Let me stick with my creature theme. Fellow villagers, Mike and Liz, were showing me a goldfinch fledgling that was testing its wings on a nest near their front door. His three nest mates had already flown. I managed to snap him before he too upped and awayed. Being in on his launch made me feel quite special.

I’d been down to Mike and Liz with the tractor to help them move gravel and road surfacing material. My part was actually to drive the tractor while they heaved away with shovels, loading and emptying the box. I explained that I felt bad leaving them to do the work but that I’d probably feel worse if I joined them. They seemed to understand. They’re both retired from the UK health service, with extensive (and in Mike’s case, personal) experience of bad backs.

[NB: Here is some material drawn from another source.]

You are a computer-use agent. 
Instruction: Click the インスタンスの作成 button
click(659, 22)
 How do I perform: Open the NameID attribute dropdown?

Even so, I haven’t stinted on my twice-weekly carob-clearing shifts with Leonhilde and Jose-Luis. Like many Portuguese, they own bits of land all over the show. I take the car down to the area concerned, leave the dogs in the shade and get to work. My task is to snip the suckers off the trunks and zap unwelcome bushes. Much ducking and weaving under low branches is required. I keep a fresh shirt and vest in the car. Leonhilde chops out the lighter undergrowth with a hoe while Jose-Luis does a little raking - puffing and cursing his troublesome legs.

Leonhilde points out the numerous traces of wild pigs – “javali”. There must be scores of them around. One never sees them. They are creatures of the night. They create private paths through the countryside, sandpapering tree trunks with their itchy backs and leaving extensive muddy brown stains on rocks. Most evident are the patches of turned-up earth, where they have been rooting. The hunters, knowing their fondness for almonds, bait known haunts with nuts and return when the moon is full.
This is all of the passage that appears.